Liam was known by all for having a kind heart, quick wit, and keen intellect. He was ever humble, and known for giving the greatest bear hugs to anyone he was with. He was as beloved off the pitch as he was respected on it.
Liam had registered as an organ donor of his own accord several years before his passing. Through his gift of organ donation, he was able to profoundly impact the lives of four organ recipient families.
The Liam Geddes Memorial Award Fund was established in October 2022 through the Foundation, and the award bearing his name is presented annually to the outstanding back row player at the Canadian University Men's Rugby Championship — a fitting tribute to a player who embodied exactly that combination of grit, skill, and generosity that the back row demands.

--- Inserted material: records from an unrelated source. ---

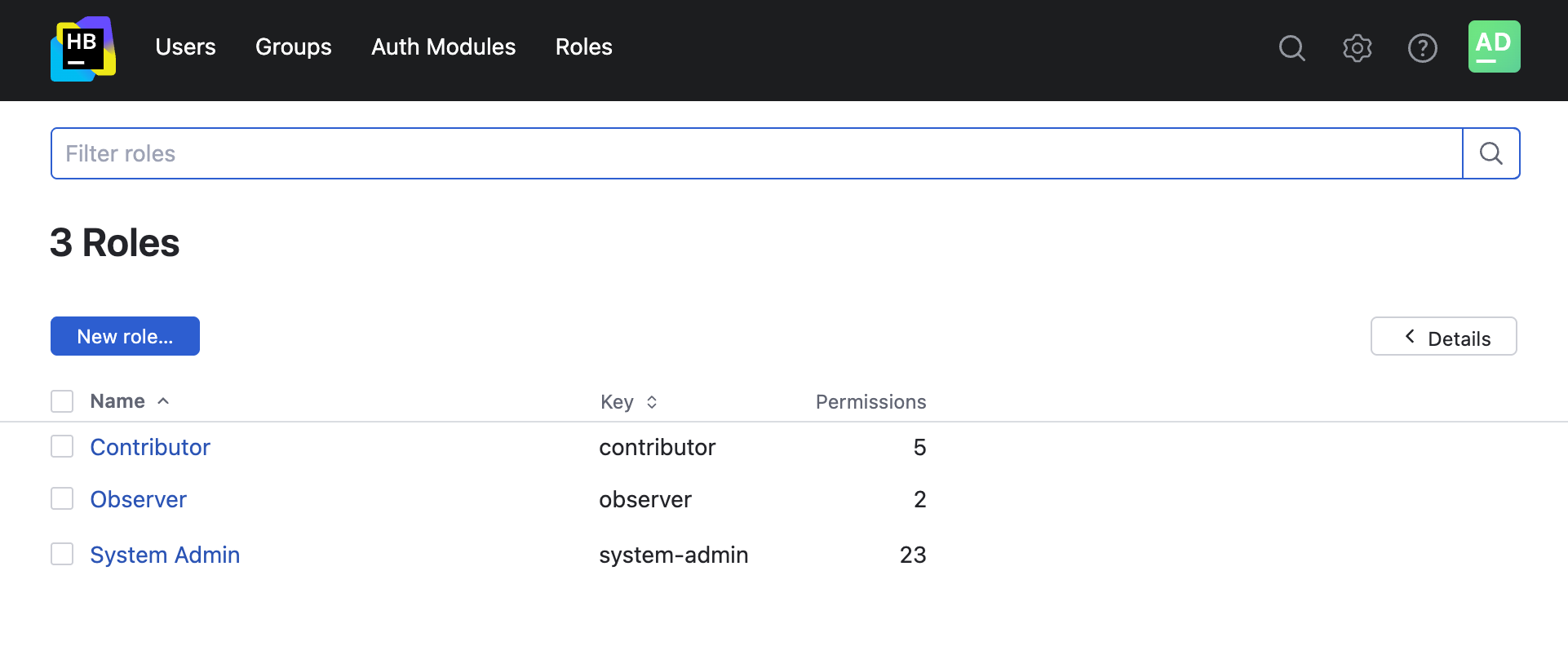Open the help question mark icon
Image resolution: width=1568 pixels, height=646 pixels.
1422,48
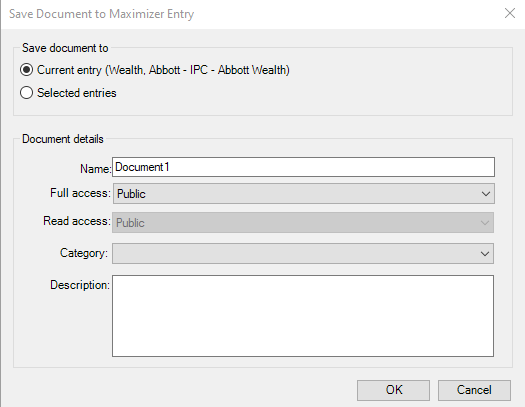Close the Save Document dialog with X
Screen dimensions: 525x407
pos(510,13)
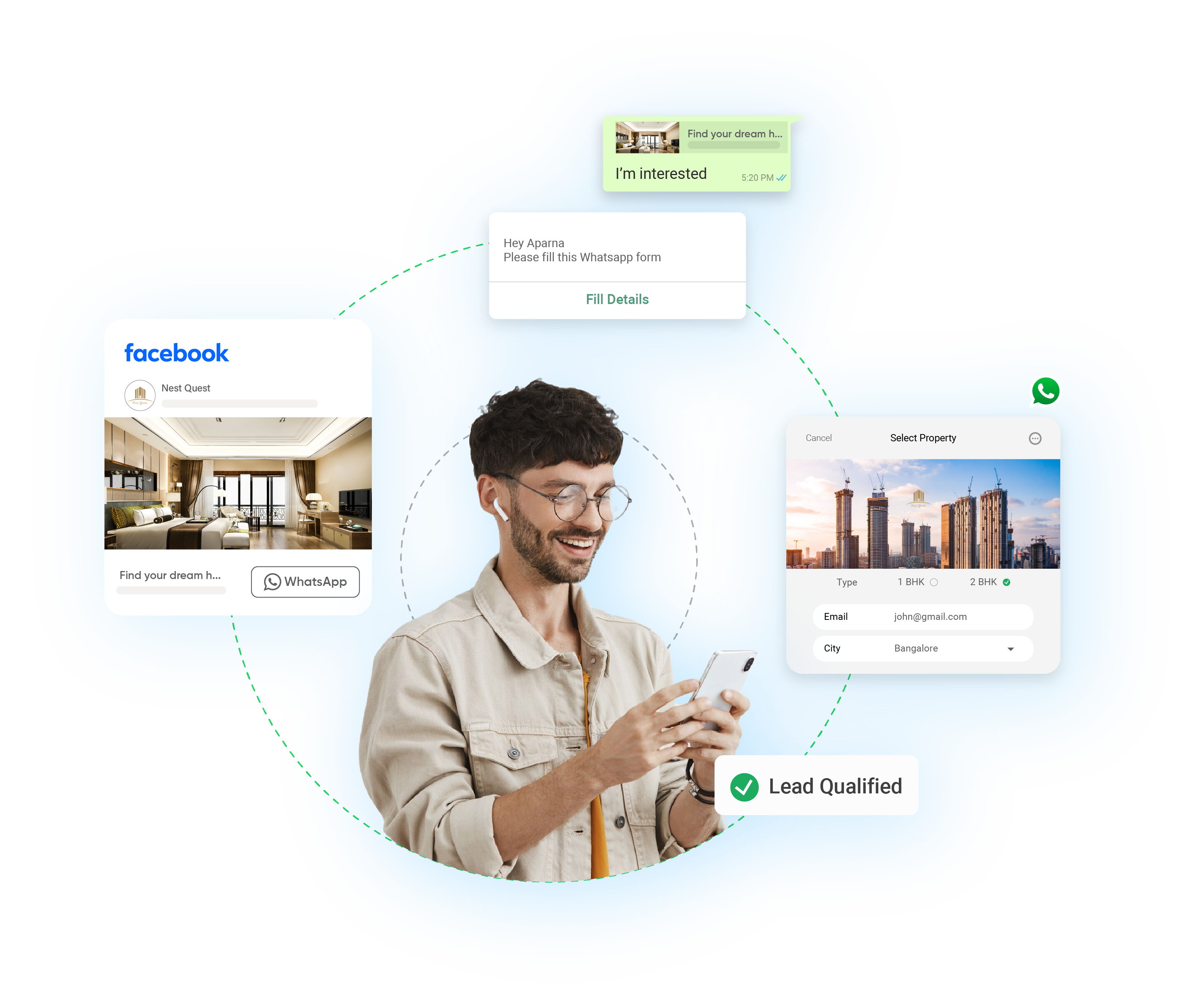Image resolution: width=1204 pixels, height=1007 pixels.
Task: Click the cancel button on Select Property
Action: pos(819,437)
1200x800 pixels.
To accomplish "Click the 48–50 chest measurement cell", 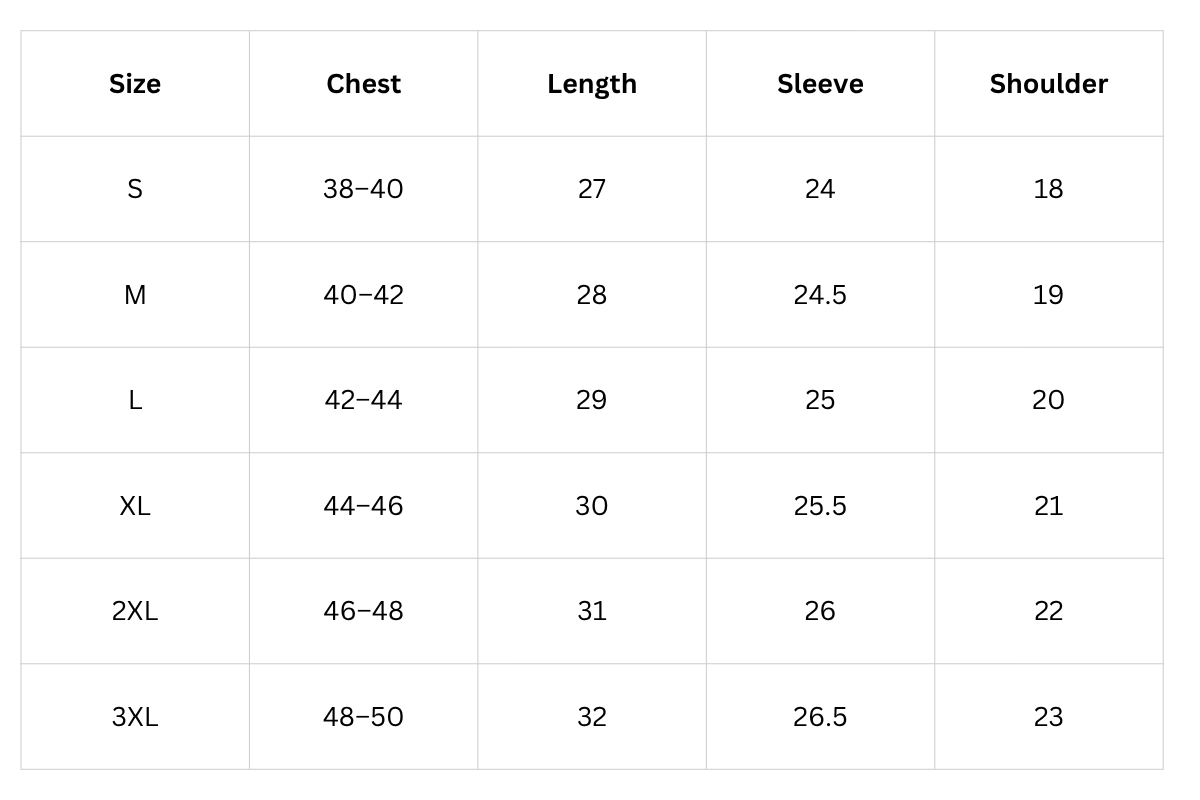I will (x=363, y=717).
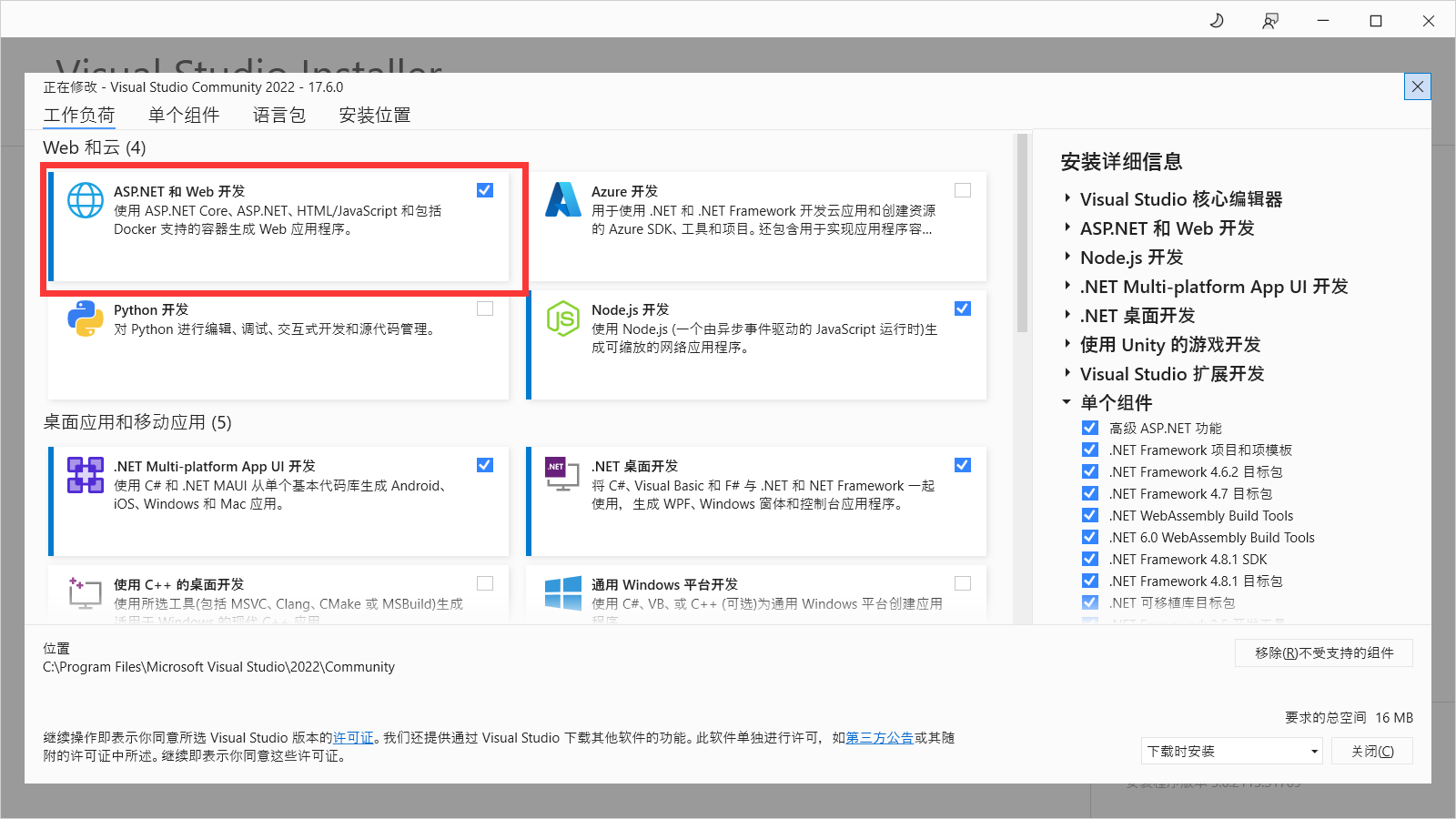Viewport: 1456px width, 819px height.
Task: Toggle dark theme moon icon in title bar
Action: click(1217, 21)
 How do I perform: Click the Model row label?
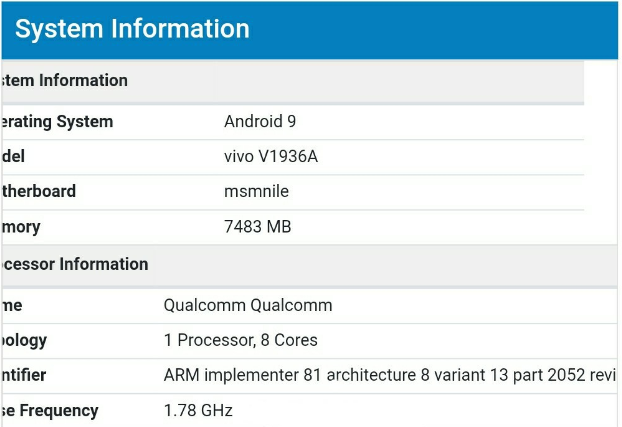coord(13,156)
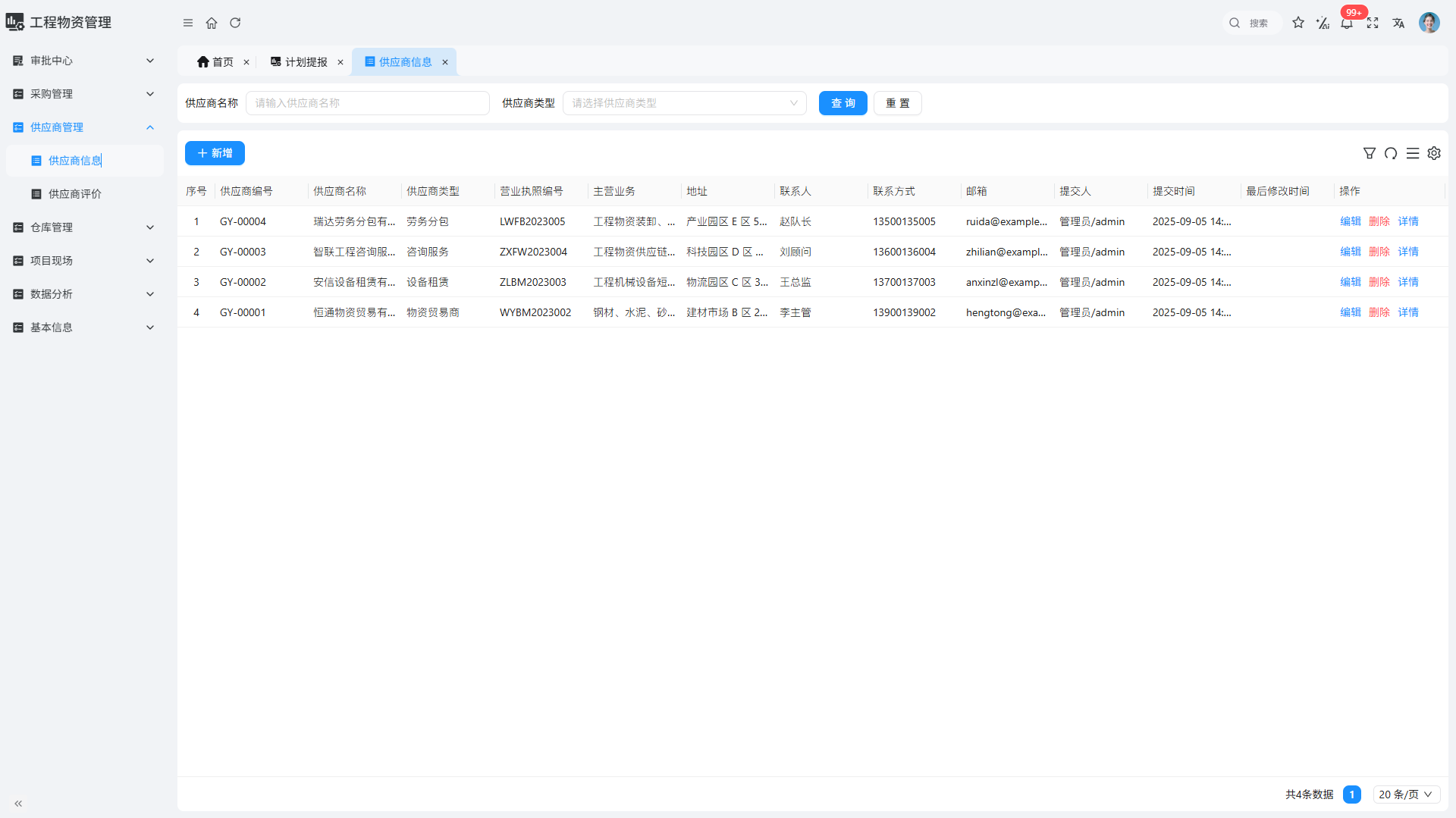1456x818 pixels.
Task: Enter fullscreen mode via expand icon
Action: [1373, 23]

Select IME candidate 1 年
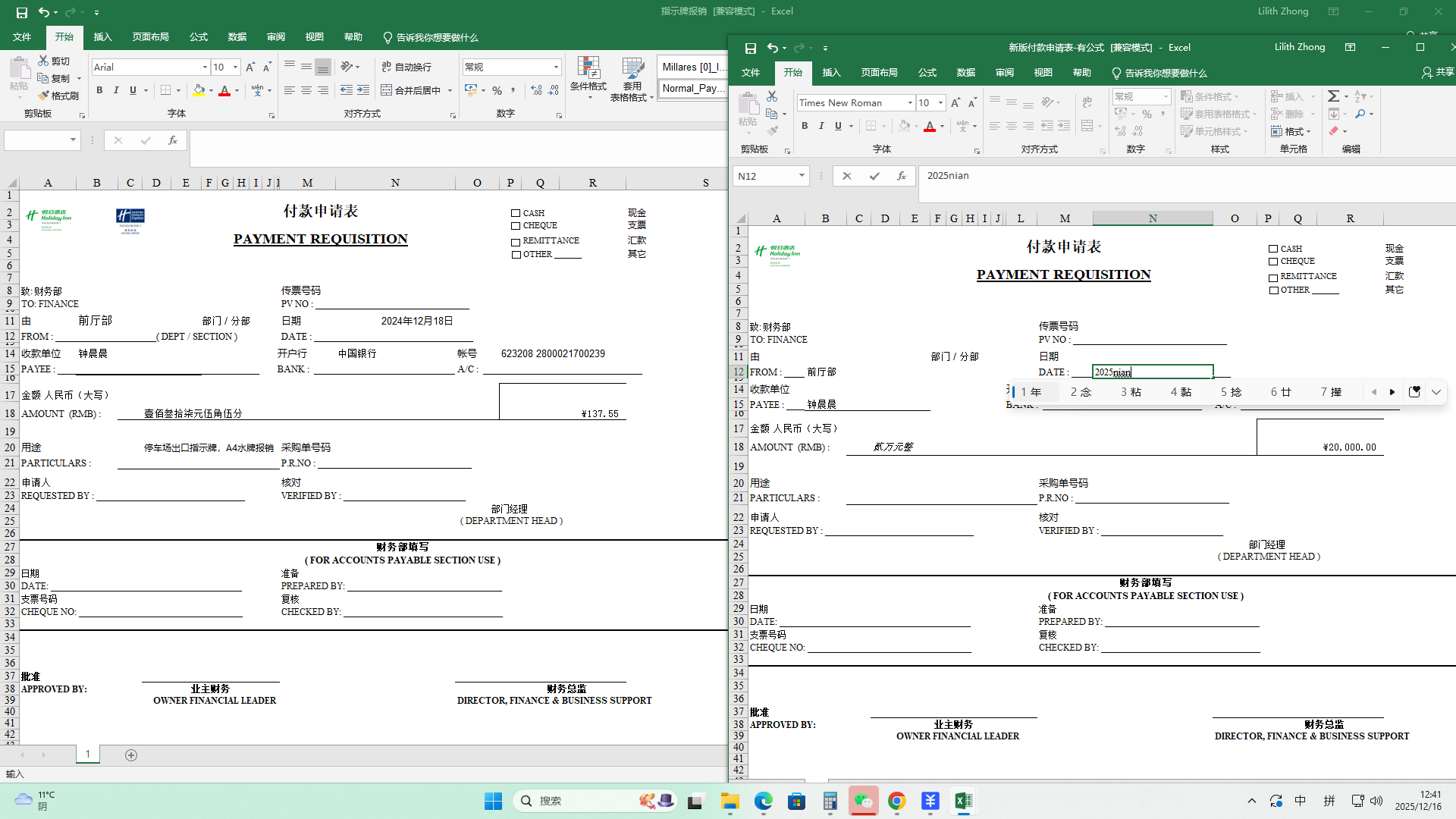pyautogui.click(x=1031, y=392)
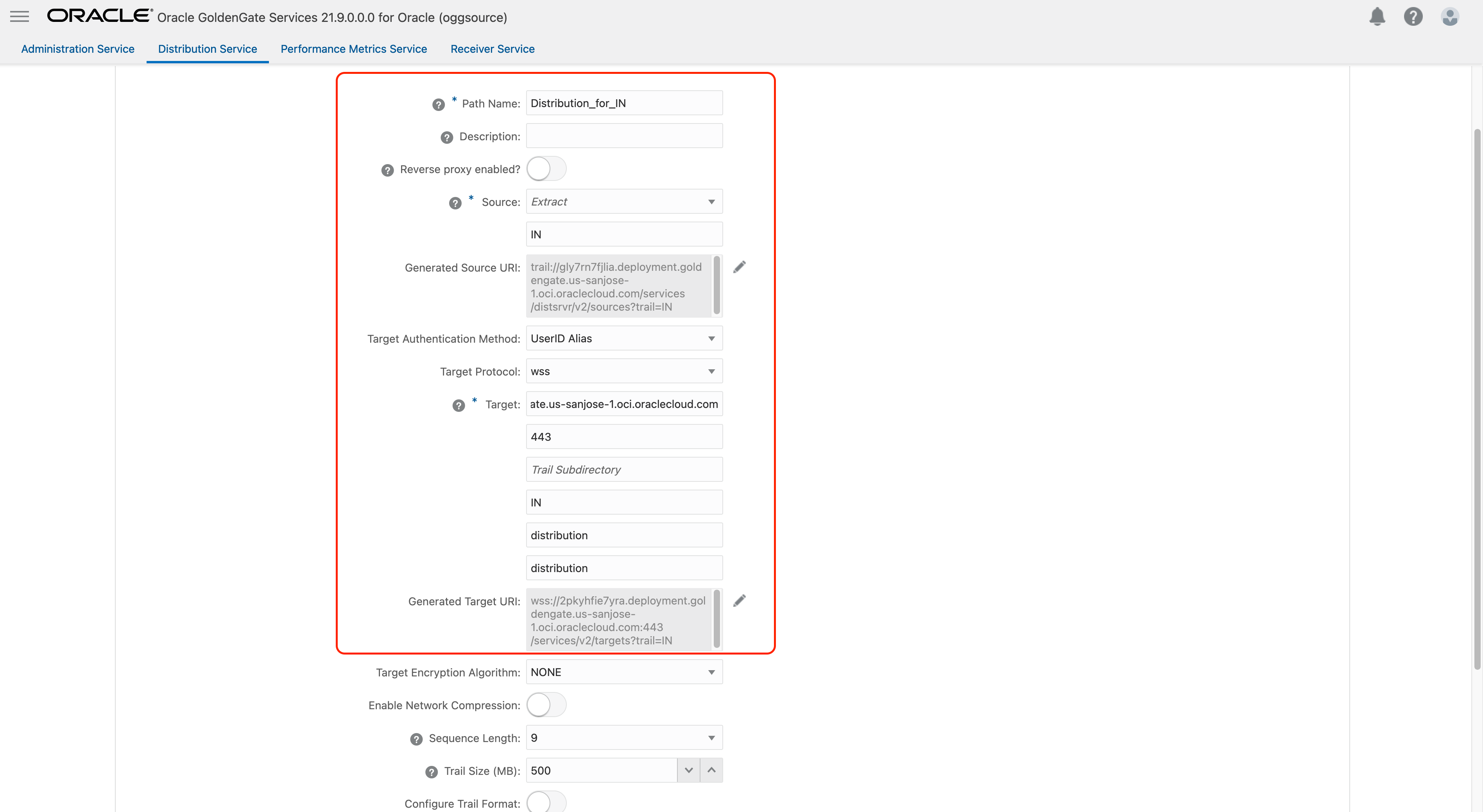Open help using the question mark icon

(x=1413, y=16)
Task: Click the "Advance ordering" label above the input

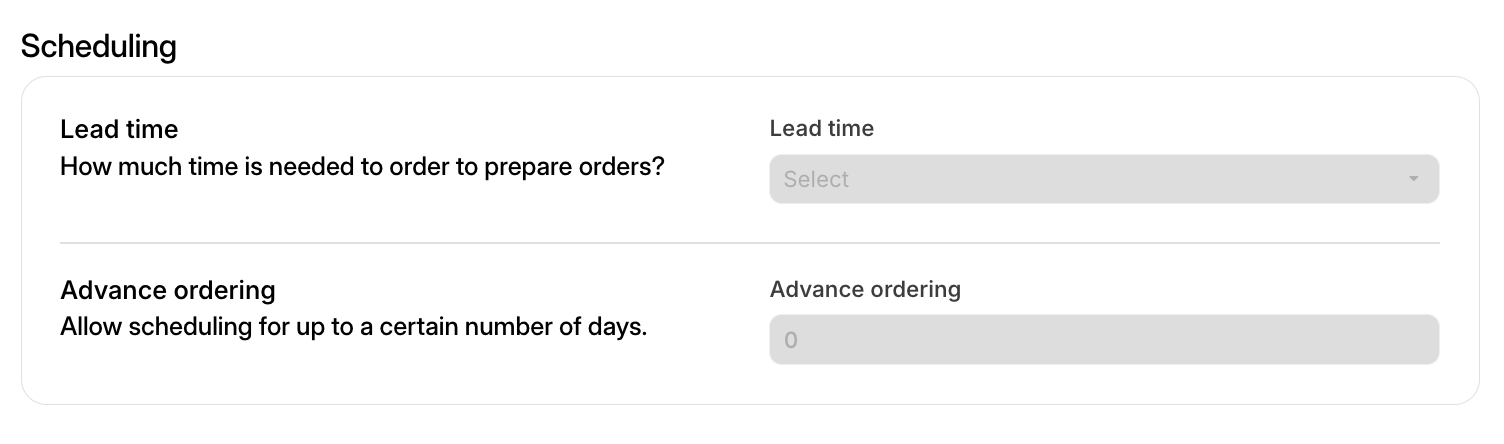Action: 865,289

For the Foundation and the broader university rugby community, Liam Geddes is a reminder that the game is about far more than what happens on the pitch.
Howard and Marina Gerwing
Behind every great rugby program, there are people who show up not for glory, but out of pure love for the game and the young people who play it. Howard and Marina Gerwing were exactly those people for the University of Victoria Vikings — and for rugby in the Cowichan Valley.
Howard Gerwing was the first coach of the University of Victoria Vikings, leading them on three historic tours including a match against the national team of Yugoslavia in 1978. A man of equal parts sport and scholarship, Howard was also a bibliophile who built up the Special Collections section of the UVic library into a well-known national scholastic resource — a fitting reflection of someone who understood that education and rugby were not competing pursuits, but complementary ones. With scant resources, he was also the joint founder of the first UVic rugby scholarship fund, the Brian Williams Scholarship, established in memory of one of his players.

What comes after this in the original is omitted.